Der Prozeß der Verfestigung und Erstarrung sozialer Normen und Verhaltensmuster zu Normen-, Rollen- und Statusbeziehungen, durch die konkrete Handlungsziele definiert sowie allgemeine Ordnungs-, Herrschafts- und Sanktionsmechanismen zusammengehalten werden können. (Unter Status wird die Bewertung bzw. das soziale Ansehen verstanden, das ein Individuum auf Grund seiner Position und seiner persönlichen Voraussetzungen innerhalb einer bestimmten Gruppe erhält).


Und guckst du hier:

http://www.dober.de/reli-rallye/stoodt.html#d

Was ist eine Institution? Wikipedia: "Als Institution (lat. institutio, „Einrichtung, Erziehung, Anleitung“) wird ein mit Handlungsrechten, Handlungspflichten oder normativer Geltung ausgestattetes Regelsystem bezeichnet, das soziales Verhalten und Handeln von Individuen, Gruppen und Gemeinschaften in einer Weise konditioniert, dass es für andere Interaktionsteilnehmer vorhersehbar oder zumindest erwartbar ist."

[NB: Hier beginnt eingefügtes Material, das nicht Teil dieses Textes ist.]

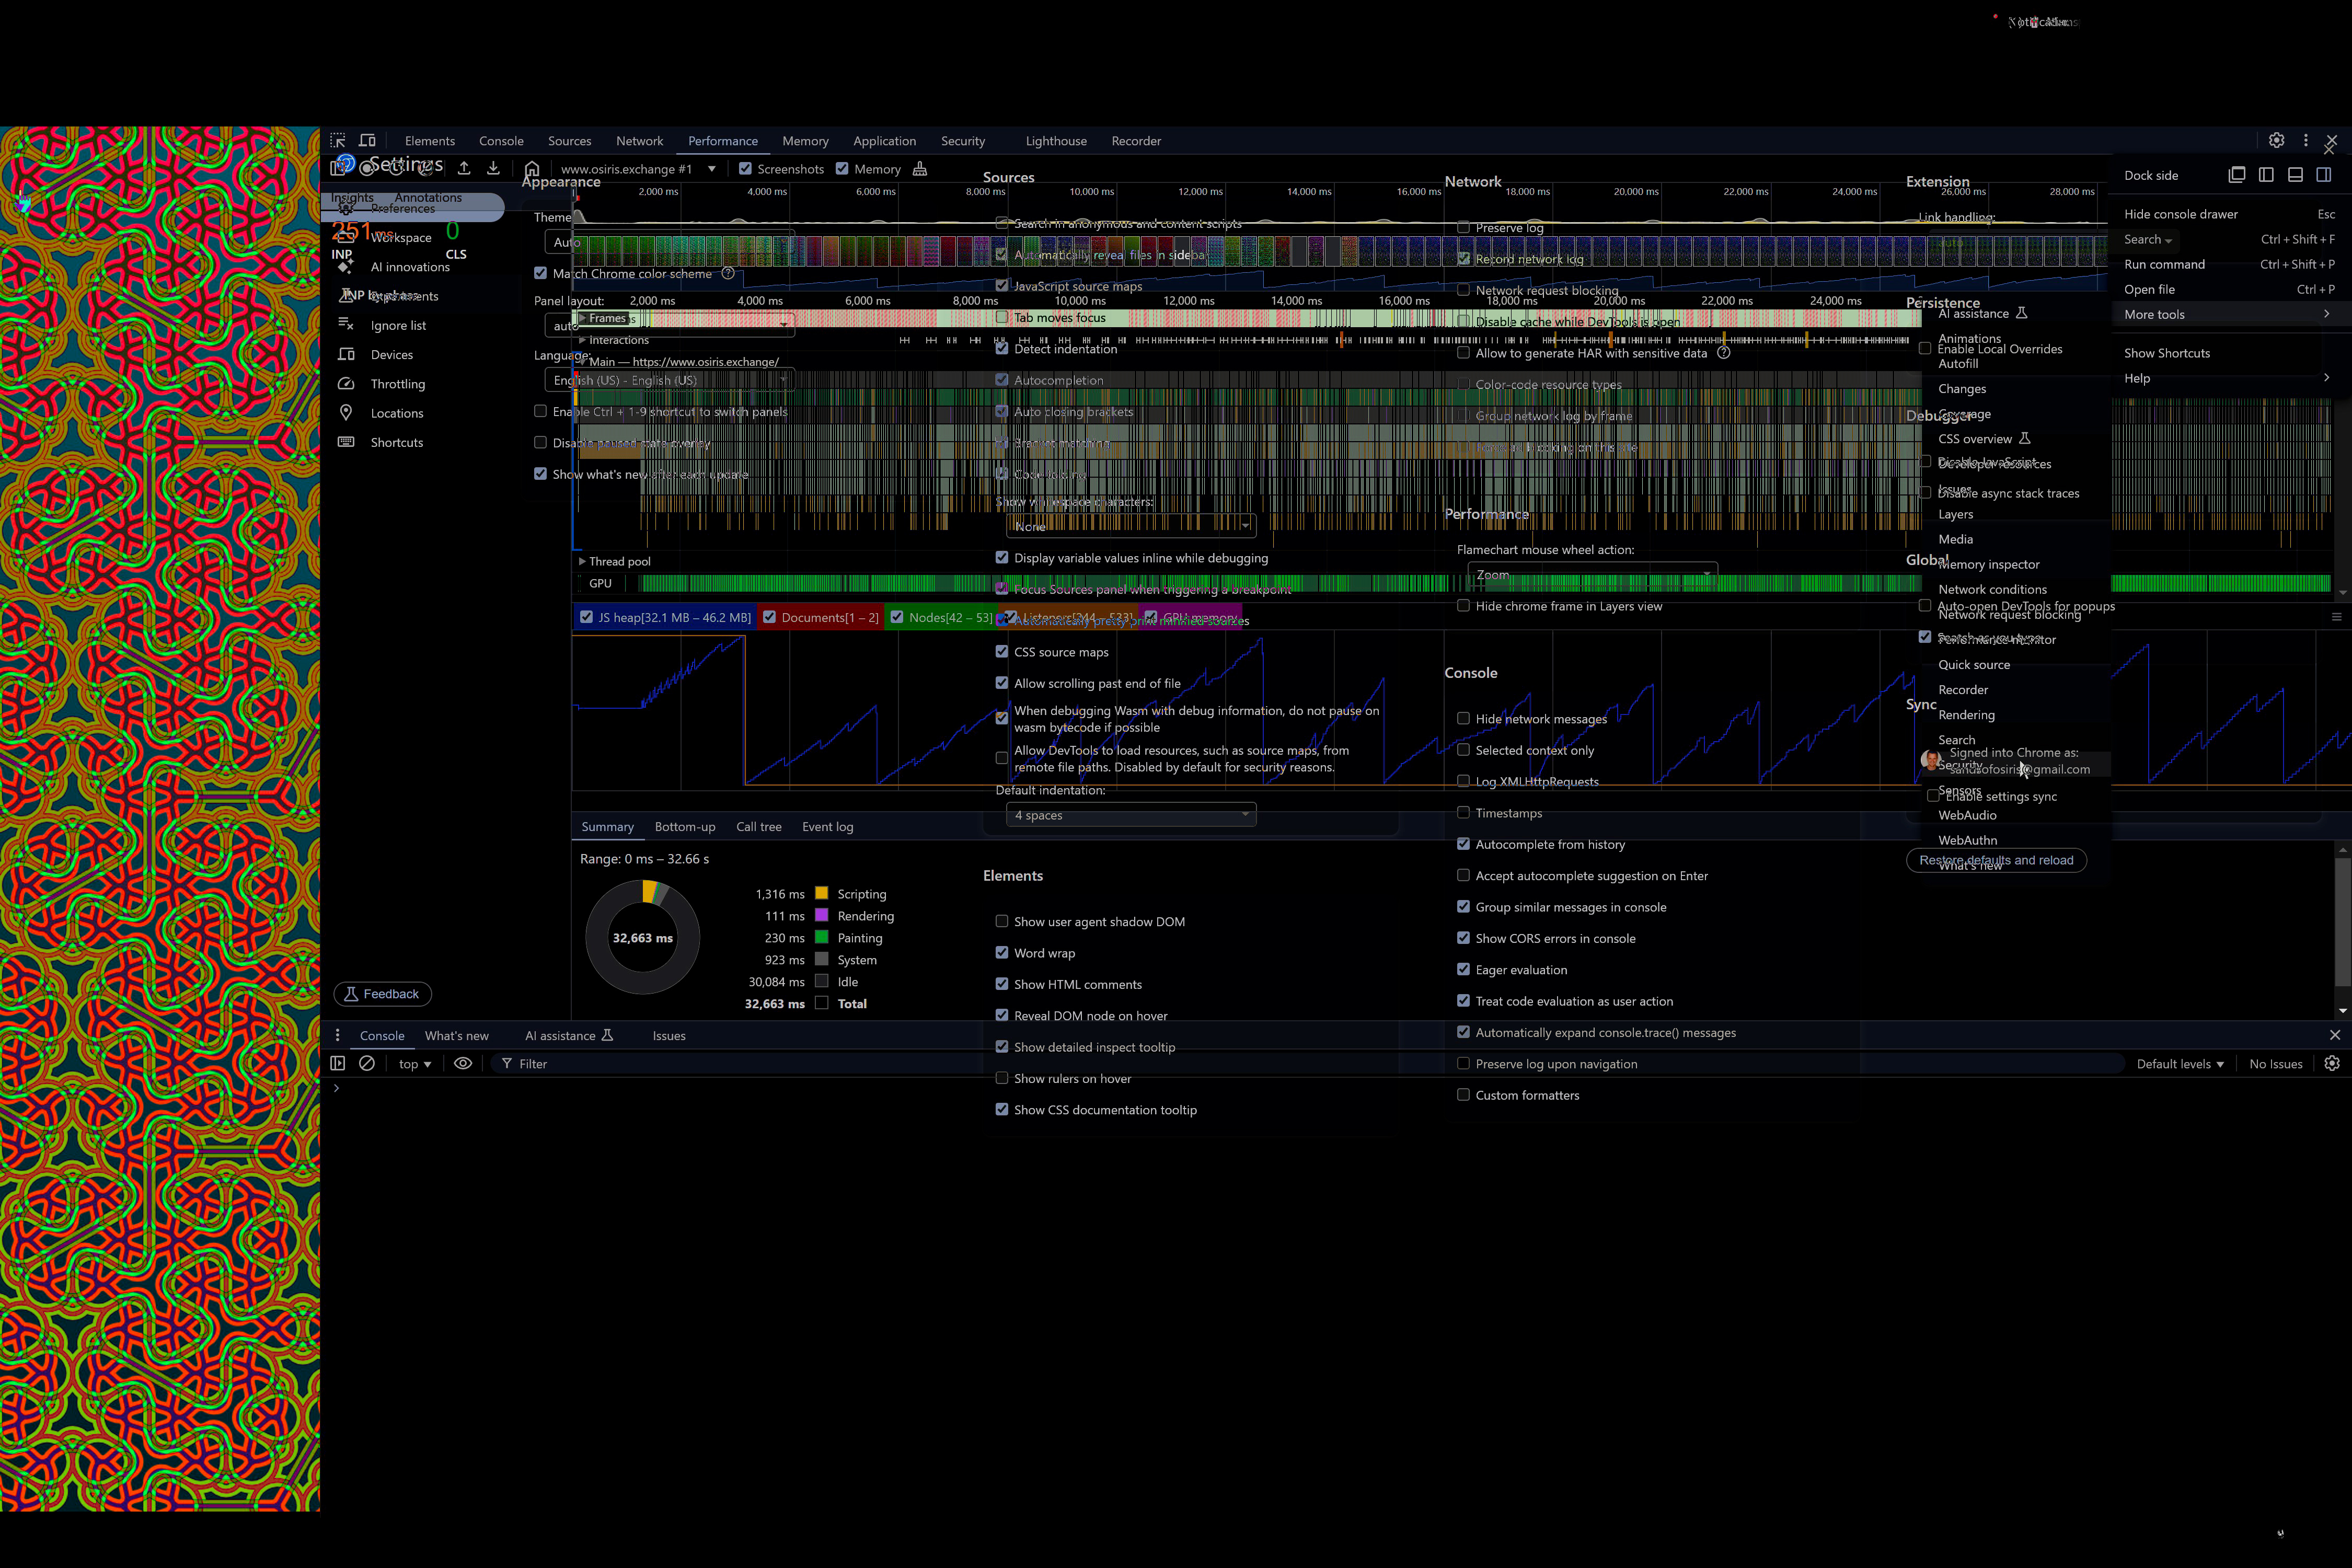Click the Feedback button
Viewport: 2352px width, 1568px height.
point(382,994)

Beispiel: Ein Sportverein ist eine Institution. Er hat eingeschriebene und meist auch zahlende Mitglieder. Er hat eine Satzung (beim Staat = Verfassung), in der Rechte und Pflichten festgelegt sind und die Leitung und deren Befugnisse. Ein Sportverein hat einen Vorstand und einen geschäftsführenden Vorstand, der den alltäglichen Kram erledigt. Von den Mitgliedern wird erwartet, dass sie sich untereinander sportlich fair und zuvorkommend verhalten. Bei einem Mitglied des Sportvereins kann man erwarten, dass er Beiträge zahlt und an mindestens einem der Angebote des Vereins teilnimmt.

In diesem Sinne sind auch die römisch katholische Kirche oder die lutherischen Kirchen Institutionen mit Beiträgen, einem nur für die Institution geregelten Recht und mit entsprechenden Machtbefugnissen ausgestatteten Leitungen.

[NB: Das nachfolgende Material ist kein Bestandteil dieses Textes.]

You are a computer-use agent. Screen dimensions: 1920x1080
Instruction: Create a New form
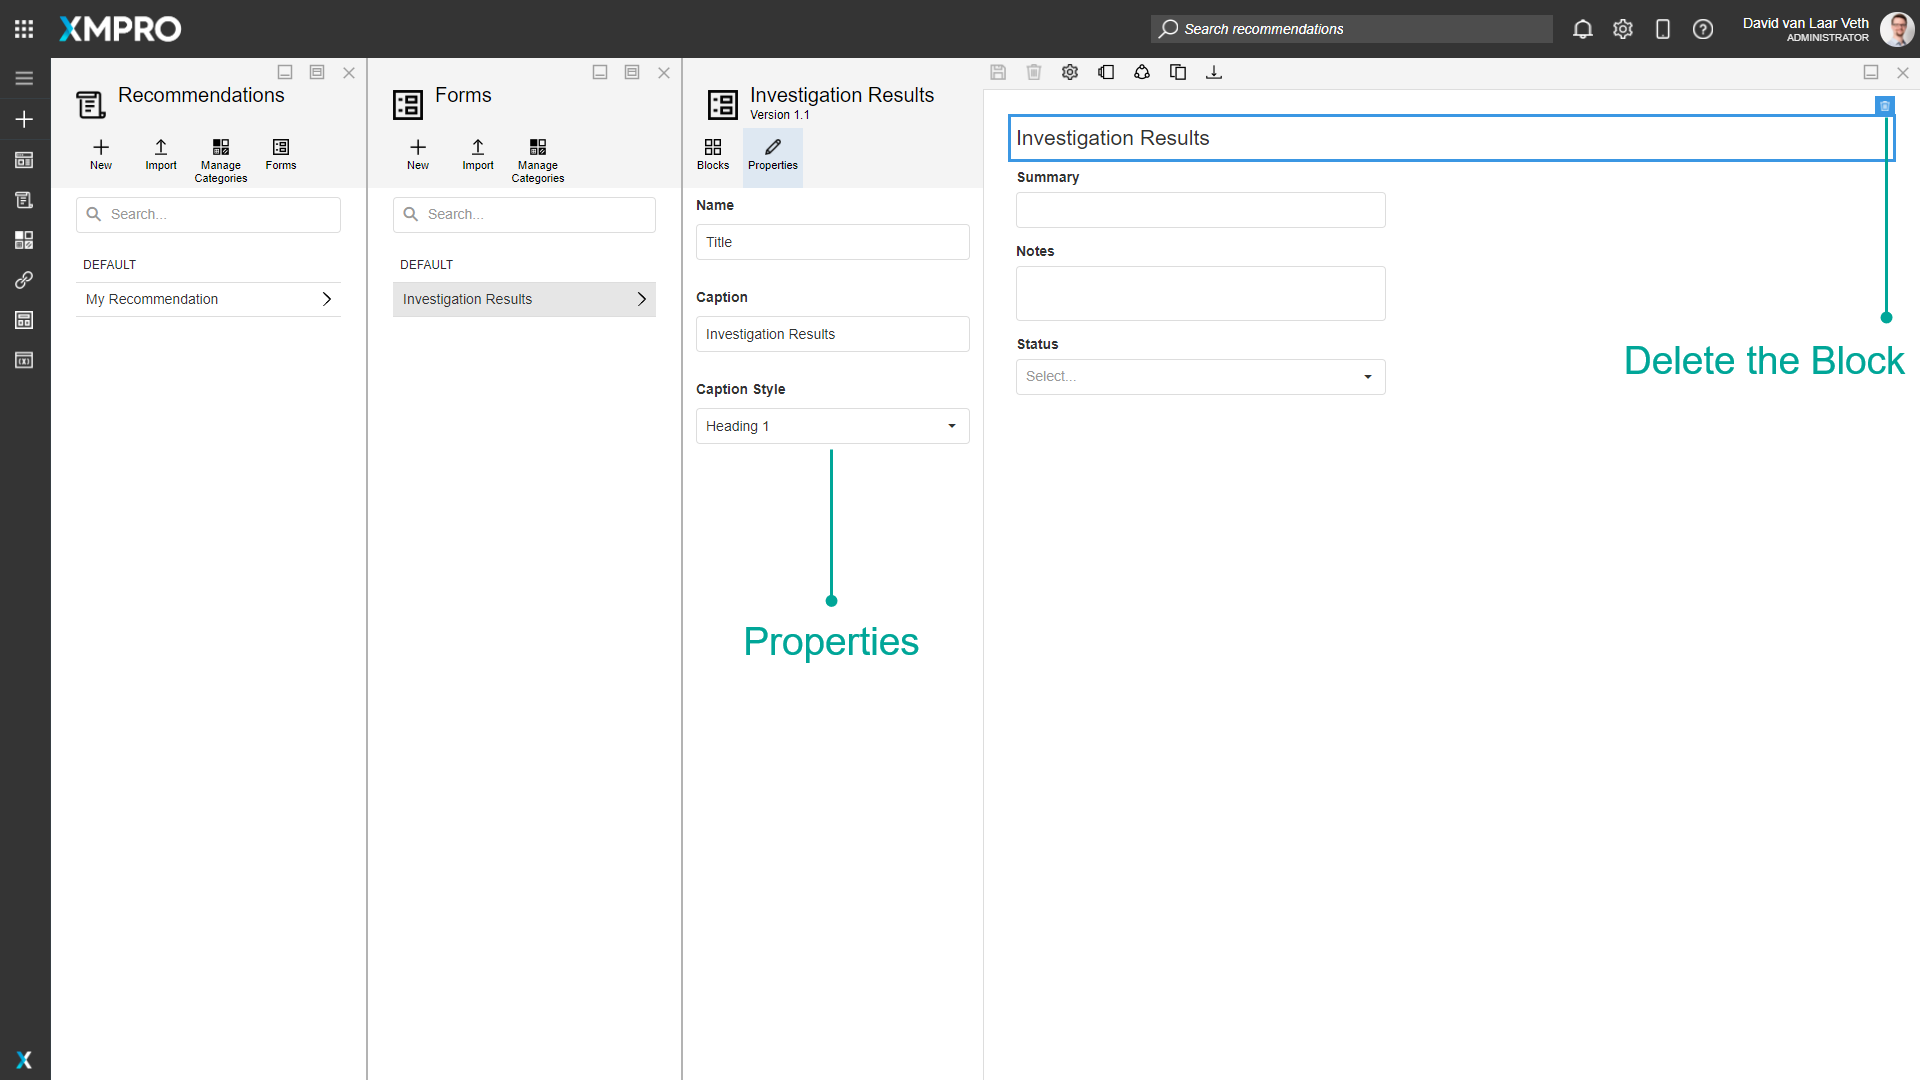tap(417, 155)
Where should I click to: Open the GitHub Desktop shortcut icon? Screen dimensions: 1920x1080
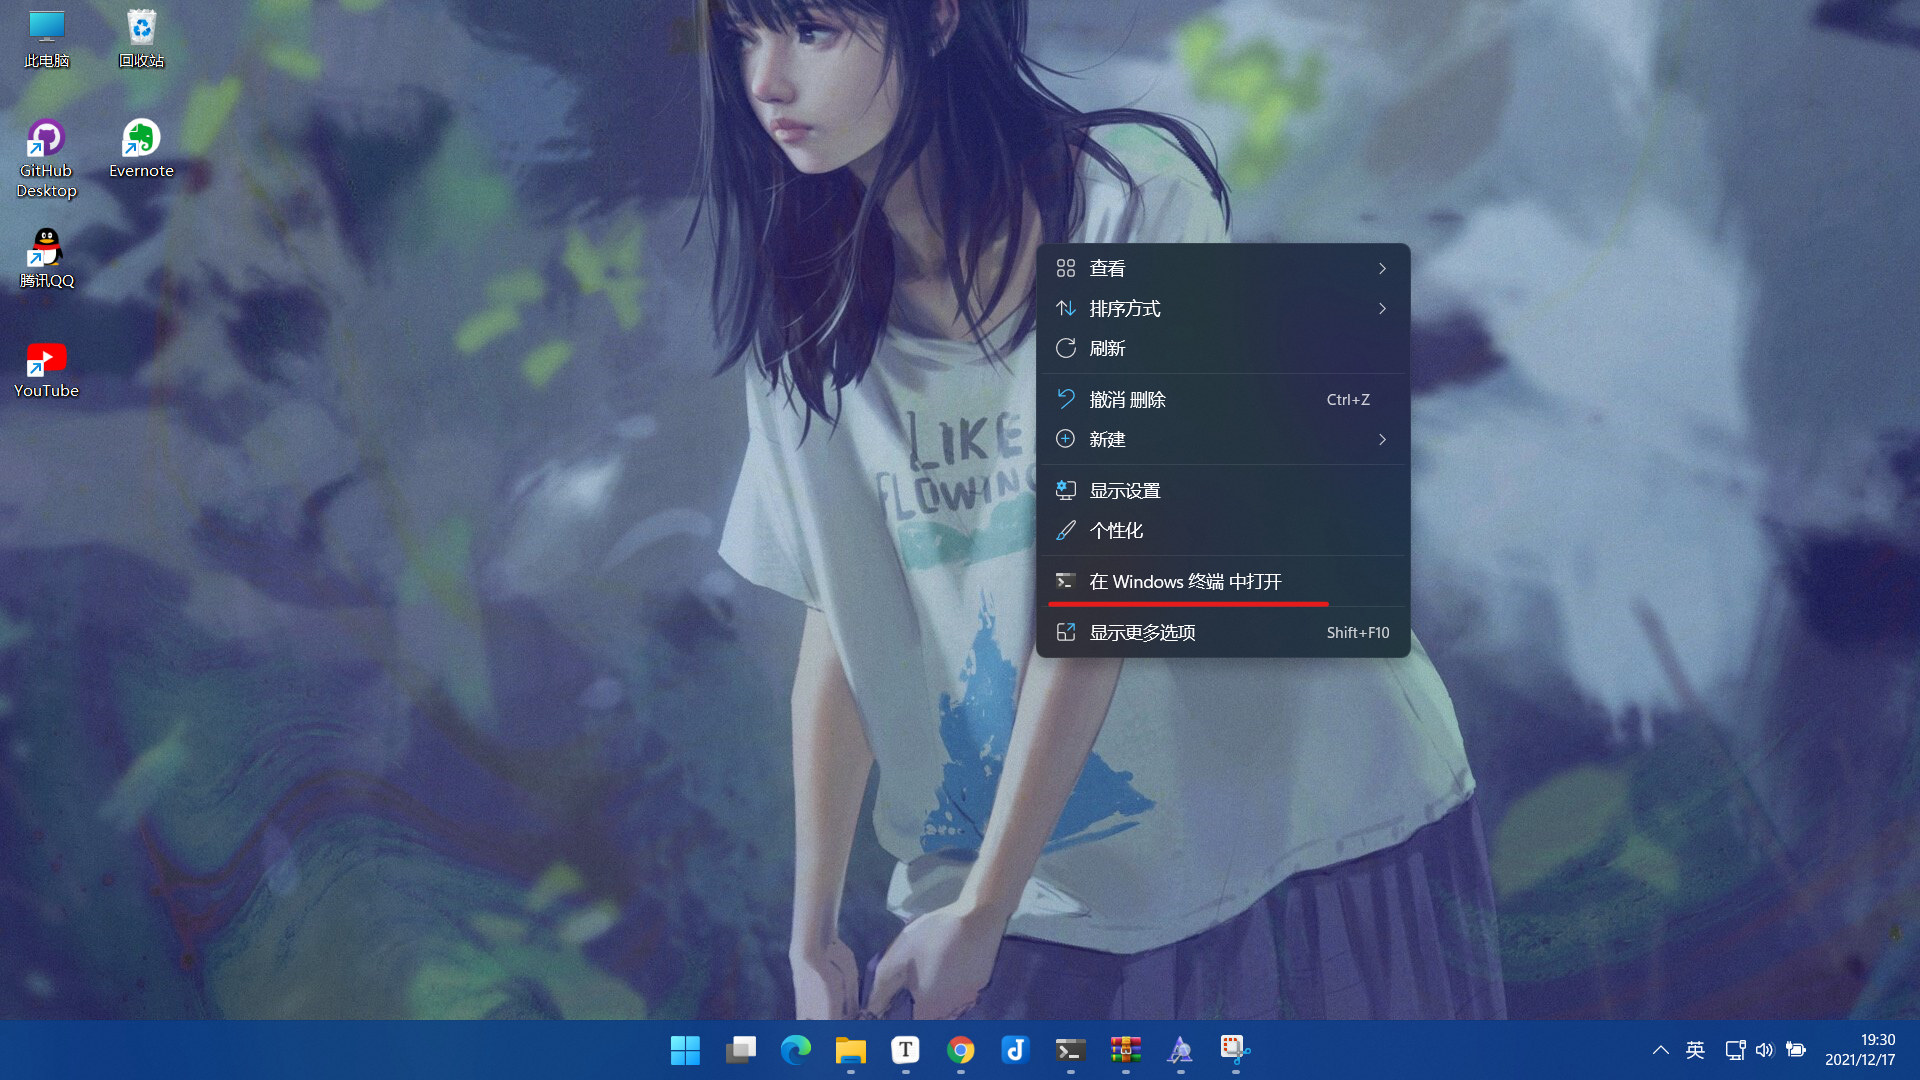46,140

Die Auffassung von Stoodt ist, dass keine Religion länger überlebt, wenn sie sich nicht auch organisatorisch aufstellt und als menschliche Vereinigung mit Satzung, Bekenntnis usw. eine Form gibt. Da dürfte er richtig liegen, denn alle Religionen, die wir als beständig kennen, haben einen Mindstorganisationsgrad, den wir Institution nennen können. Manchmal wird Religion als Staatsreligion auch institutionell von den staatlichen Institutionen verwaltet und ihre Leitungen sind höhere Staatsbedienstete.

Die katholische und die evangelische Kirche sowie das Judentum. Diese haben einen festen Auufbau und feste Regeln. Sie sind fast wie Firmen aufgebaut.